We've been mostly in Rajasthan and Delhi. Delhi is not that great for sightseeing or hanging out. However we spent an afternoon in Raj Path, the park near the government offices. We lounged around in the heat along with the locals, and walked around the nearby politician houses which were heavily guarded and had beautiful, big, grassy yards. Delhi is very green (at least compared to China) and it made us feel relaxed.
Rajasthan is a state in India with a stunning concentration of important and beautiful historical sites. We've seen the Taj Mahal, Amber Fort in Jaipur, Fatehpur Sikri, and the Jaiselmar fort. All of these sites have a lot of Muslim design, were very expensive to build, and were important historically. The pictures may express their beauty and scale better then I could write (although my pictures don't do justice to these sites, which are all top notch).
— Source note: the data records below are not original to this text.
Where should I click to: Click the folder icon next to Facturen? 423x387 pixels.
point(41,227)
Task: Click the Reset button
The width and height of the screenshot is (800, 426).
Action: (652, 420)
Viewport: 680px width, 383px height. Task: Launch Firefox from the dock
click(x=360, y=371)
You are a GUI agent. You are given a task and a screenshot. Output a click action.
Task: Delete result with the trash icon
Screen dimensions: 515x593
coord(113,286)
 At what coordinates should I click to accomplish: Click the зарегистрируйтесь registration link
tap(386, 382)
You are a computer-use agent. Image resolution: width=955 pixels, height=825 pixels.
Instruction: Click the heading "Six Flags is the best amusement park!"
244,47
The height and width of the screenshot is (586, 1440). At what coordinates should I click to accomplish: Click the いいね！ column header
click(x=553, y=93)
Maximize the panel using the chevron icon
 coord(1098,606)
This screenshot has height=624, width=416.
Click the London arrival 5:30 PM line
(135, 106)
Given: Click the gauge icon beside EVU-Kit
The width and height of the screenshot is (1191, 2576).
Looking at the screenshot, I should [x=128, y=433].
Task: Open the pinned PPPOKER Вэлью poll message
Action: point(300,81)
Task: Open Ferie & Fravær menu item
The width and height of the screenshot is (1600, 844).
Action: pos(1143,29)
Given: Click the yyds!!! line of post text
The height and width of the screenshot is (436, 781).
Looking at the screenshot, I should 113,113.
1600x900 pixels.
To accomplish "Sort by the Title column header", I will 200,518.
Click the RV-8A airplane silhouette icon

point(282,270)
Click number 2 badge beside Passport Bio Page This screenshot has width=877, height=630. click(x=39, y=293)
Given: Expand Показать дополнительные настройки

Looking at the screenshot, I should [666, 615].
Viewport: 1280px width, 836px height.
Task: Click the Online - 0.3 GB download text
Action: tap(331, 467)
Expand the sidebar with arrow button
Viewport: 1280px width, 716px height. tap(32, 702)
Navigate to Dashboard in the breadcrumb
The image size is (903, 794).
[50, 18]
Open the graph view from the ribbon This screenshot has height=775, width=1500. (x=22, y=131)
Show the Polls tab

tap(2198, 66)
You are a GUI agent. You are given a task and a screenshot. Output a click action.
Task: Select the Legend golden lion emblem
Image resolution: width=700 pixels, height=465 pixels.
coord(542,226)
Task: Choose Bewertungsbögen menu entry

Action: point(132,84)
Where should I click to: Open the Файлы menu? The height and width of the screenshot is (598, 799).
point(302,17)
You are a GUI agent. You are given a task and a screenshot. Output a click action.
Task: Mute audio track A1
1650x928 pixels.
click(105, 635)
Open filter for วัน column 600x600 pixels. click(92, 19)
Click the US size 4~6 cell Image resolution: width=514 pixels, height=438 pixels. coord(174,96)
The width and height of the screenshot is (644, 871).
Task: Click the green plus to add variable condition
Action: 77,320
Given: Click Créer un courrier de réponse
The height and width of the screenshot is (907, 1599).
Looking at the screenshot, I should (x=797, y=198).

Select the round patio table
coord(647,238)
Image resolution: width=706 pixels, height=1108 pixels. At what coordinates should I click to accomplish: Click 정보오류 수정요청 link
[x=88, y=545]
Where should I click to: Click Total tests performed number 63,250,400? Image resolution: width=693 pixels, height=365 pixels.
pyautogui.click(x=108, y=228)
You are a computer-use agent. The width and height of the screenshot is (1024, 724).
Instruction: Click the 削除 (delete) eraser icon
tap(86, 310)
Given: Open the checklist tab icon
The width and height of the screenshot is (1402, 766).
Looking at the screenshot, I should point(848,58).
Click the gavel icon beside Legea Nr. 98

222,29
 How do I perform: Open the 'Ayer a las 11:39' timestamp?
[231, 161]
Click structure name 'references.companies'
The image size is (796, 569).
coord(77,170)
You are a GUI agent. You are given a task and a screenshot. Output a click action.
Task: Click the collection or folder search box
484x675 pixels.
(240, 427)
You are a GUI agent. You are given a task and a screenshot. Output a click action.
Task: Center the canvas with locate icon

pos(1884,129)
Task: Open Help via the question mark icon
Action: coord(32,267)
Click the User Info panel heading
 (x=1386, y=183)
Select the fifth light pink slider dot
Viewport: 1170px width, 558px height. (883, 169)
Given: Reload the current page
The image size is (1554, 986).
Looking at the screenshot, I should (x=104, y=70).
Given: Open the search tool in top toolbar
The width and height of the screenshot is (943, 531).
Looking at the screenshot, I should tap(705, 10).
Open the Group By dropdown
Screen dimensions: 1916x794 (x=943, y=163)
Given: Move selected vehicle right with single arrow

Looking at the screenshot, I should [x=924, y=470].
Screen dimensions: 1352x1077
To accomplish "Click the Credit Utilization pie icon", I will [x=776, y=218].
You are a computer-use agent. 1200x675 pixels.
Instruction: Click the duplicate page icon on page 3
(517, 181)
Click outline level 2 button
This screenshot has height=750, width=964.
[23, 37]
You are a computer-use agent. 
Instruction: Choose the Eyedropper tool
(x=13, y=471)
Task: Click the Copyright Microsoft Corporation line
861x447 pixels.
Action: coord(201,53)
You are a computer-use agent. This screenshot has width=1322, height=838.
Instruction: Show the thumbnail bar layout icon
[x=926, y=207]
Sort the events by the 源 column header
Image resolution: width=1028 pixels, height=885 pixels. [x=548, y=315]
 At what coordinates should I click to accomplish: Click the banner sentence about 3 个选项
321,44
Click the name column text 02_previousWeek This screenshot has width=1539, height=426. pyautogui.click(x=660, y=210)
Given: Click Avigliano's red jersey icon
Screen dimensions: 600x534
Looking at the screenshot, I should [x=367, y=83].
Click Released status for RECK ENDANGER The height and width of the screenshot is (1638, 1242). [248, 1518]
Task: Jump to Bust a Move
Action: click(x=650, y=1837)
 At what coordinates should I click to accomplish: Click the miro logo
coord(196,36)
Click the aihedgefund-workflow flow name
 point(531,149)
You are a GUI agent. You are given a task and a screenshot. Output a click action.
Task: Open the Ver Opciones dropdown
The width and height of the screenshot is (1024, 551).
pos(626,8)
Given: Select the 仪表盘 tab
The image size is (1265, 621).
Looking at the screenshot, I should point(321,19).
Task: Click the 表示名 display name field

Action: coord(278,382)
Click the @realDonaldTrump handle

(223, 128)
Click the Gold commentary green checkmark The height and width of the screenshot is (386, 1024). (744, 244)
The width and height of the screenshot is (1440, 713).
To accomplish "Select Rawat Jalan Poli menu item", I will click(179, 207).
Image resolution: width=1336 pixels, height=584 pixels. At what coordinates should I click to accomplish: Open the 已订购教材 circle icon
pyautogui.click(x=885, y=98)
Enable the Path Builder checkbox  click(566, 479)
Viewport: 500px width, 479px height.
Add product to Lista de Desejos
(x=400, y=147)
|The Taj Mahal. From 20090324_AgraTajMahalRedFortFatehpurSikri_Starred|
|The mosque at Fatehpur Sikri. From 20090324_AgraTajMahalRedFortFatehpurSikri_Starred|
|A mirrored palace at Amber Fort. From 20090325_Jaipur_Starred|
|Jaiselmar fort from a distance. From 20090327_RoopangarhFortJaiselmar_Starred|
In Rajasthan you also see many things Westerners have come to expect of India - women in beautiful, brightly colored saris; animals of all kinds (camels, elephants, donkeys, goats, buffalo) on the roads; cars next to rickshaws, next to men pushing fruit carts, next to camels pulling carts of wood, all packed in side-by-side on a tiny road.
Jaiselmar is a city built entirely out of Jaiselmar sandstone, so it's the same color as the surrounding desert, it's built on a small plateau, and it appears to emerge from the desert. It's beautiful. We did a mini camel safari here, and a tour of nearby villages. The village women were constantly at the wells drawing water. They lived in houses made of dung that have to be rebuilt every year after the monsoon. The women were always immaculately dressed in bright saris (it's apparently easy to snap the dust out of saris). Rajasthani women are said to have a hard life - they draw water from the wells in the morning, work in the fields during the day, and come home and cook at night.
There are many unhappy sights in India as well. It goes without saying that there is a great deal more poverty in India than in the US. There are a lot of child beggars. There are many skinny, frail-looking people here. There are many crowded streets in Agra, Jaipur, etc. with animal and human feces all over the street. A significant number of men here are crippled from polio or for other reasons.
We got some first hand experience with an Indian doctor (that's a horrible segway, but I don't have words to tie up the previous paragraph). I was suffering various side effects from anti inflammatories and my home doctor wanted me to see someone here. Seeing the Indian doctor was quite similar to seeing a doctor in the states, and he used to work at Beth Israel Hospital in Boston. He charged me $30 for the visit and my perscription medication was $2. Aside from the price the care was comparable to my American medical care and medical tourism is popular in India.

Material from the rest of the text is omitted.